The stallion owner has their vet out to ultrasound the mare. He finds that she is open (not pregnant). This vet also is not sure of the Uterine tone and he recommends that a uterine culture is done. He finds follicular activity that indicates that she will be ready to be bred in 3 to 5 days. Since this is the second vet to reccomend a culture, you approve the proceedure.
The Vet cultures the mare, he calls three days later with the results. The culture revealed an organisms cultured from the uterus to be Escherichia coli. He mentions that E-coli is one of the most common pathogens isolated during endometrial culturing. The bacteria is present in almost all fecal material, and it is therefore very easy for the uterus - or the swab sample - to become
contaminated. Therefore he has had a cytology smear prepared of the endometrial sample in conjunction with the culture. The cytology smear shows neutrophil presence, which indicates a uterine inflammatory response is in progress, so this indicates it is very probable that it is indeed an accurate diagnosis. The  "sensitivity" testing run which will identifed Gentamycin to be the treatment to which the pathogen is sensitive. 

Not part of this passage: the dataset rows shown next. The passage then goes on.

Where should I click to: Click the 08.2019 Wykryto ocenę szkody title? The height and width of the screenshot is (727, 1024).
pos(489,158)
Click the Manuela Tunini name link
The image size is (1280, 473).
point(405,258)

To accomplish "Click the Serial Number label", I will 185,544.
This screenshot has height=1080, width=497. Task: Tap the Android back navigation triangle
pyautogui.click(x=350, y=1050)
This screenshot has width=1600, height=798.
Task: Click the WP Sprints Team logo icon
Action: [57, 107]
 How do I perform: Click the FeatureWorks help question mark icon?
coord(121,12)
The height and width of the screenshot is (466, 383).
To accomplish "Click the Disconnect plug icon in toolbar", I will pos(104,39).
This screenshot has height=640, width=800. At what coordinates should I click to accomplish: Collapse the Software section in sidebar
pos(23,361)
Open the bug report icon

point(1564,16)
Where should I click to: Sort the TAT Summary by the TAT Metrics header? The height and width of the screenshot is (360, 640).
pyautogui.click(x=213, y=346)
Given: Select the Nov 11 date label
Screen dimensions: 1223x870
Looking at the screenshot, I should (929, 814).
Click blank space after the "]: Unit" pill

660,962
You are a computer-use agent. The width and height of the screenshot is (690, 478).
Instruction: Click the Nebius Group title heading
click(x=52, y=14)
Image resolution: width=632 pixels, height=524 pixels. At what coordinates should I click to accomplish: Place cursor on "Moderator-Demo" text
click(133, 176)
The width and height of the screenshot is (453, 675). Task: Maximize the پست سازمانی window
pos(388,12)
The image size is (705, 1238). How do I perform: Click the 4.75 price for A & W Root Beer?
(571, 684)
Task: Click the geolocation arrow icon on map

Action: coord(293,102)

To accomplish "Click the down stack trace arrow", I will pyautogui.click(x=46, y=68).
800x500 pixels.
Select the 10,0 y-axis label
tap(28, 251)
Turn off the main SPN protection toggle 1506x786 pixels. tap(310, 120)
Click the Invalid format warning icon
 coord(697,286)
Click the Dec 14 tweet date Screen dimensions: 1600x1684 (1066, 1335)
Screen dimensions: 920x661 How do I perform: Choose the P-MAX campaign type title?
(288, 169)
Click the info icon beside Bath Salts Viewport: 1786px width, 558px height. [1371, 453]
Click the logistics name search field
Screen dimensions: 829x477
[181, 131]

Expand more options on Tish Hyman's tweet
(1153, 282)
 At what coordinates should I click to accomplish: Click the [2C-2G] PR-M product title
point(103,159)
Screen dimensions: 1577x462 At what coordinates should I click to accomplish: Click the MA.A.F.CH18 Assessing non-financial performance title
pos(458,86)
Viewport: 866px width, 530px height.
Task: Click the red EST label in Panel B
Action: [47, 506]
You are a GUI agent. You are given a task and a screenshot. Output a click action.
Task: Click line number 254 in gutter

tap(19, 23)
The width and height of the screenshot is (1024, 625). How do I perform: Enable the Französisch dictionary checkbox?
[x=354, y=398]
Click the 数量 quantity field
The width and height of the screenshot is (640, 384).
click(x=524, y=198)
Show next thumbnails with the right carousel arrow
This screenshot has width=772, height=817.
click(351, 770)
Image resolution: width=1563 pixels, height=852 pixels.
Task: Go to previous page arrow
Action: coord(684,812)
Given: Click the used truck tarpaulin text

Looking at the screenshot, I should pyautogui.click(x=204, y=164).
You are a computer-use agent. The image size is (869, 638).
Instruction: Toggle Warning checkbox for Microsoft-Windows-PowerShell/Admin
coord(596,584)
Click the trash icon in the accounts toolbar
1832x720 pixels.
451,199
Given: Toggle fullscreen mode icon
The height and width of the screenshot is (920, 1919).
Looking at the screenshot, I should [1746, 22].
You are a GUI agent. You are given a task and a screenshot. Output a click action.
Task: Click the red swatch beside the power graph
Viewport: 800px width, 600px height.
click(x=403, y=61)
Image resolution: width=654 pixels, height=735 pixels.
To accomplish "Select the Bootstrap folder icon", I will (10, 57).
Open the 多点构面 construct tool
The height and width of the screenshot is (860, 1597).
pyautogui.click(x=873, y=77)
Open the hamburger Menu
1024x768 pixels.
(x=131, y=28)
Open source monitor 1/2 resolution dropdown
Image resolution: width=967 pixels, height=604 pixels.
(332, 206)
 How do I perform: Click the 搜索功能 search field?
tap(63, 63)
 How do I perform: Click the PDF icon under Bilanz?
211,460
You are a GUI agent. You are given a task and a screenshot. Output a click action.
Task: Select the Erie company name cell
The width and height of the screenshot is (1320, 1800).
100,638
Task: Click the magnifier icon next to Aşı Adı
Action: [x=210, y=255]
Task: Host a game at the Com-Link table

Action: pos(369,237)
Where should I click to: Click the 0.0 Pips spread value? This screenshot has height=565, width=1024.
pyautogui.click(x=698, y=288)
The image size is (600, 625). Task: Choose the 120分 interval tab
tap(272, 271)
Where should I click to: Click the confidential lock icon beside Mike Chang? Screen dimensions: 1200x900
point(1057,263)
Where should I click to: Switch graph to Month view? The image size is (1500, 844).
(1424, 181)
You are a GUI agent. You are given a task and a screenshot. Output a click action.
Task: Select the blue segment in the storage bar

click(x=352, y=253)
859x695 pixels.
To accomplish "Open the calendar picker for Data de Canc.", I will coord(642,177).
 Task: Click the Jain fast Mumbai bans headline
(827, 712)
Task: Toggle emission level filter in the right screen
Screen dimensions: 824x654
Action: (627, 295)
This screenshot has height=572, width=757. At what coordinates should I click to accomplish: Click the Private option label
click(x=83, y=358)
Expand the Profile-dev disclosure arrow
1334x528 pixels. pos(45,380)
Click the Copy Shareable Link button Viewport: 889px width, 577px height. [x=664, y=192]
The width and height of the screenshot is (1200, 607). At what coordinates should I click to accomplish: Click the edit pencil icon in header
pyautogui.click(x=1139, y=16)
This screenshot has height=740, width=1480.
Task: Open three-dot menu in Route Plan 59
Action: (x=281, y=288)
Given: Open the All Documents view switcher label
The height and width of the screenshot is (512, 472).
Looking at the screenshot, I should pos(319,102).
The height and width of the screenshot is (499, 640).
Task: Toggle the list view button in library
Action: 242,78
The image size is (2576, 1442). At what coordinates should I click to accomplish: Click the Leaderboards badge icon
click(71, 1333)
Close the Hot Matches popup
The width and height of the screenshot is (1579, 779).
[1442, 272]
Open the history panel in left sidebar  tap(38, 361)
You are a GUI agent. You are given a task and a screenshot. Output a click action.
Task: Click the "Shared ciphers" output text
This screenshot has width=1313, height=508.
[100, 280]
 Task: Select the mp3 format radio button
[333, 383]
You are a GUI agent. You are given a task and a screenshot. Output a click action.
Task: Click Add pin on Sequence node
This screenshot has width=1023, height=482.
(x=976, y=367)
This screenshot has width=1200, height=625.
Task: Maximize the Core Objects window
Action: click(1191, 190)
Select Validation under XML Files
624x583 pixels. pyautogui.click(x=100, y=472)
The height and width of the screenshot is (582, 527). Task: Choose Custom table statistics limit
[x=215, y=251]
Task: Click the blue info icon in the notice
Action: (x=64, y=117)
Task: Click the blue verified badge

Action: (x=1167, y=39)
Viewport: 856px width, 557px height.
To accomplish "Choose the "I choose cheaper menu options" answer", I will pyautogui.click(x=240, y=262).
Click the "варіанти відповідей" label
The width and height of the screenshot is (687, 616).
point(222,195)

He recommends an infusion of the Gentamycin, suspended in 400 milliliters of sterile saline repeated once daily for three days. You agree to the treatment and arrange for the stallion owner to meet the vet for the three days of treatment.

Your investment so far:
Item Cost
Research Costs $100.00
Stud Fee $800.00
Vet Farm Call, HC and Coggins $52.00
Fuel for trip to farm. $15.00
Ultrasound Fee $50.00
3 vet calls for infusion + Antibiotic cost $140.00
Stallion owner fee to meet vet 3 x's $60.00
Sub Total $1,217.00

As a side note, the stallion was also infected, by your mare, with the bacteria, and had to be treated with a course of antibiotics, which does not help your relationship with the stallion owner.
Your mare is now in heat, but since both she and the stallion have to be treated for the infection, the heat cycle is missed. At the end of the treatment the vet gives the OK to begin rebreeding the mare to the stallion. She comes back in heat in another 3 weeks and is bred.

You can :

A. Have the mare ultrasounded in 2 weeks to determine status.
B. Have the mare remain there and be teased back in 18 to 20 days, then palpated 3 weeks to determine if she is in foal or coming into season.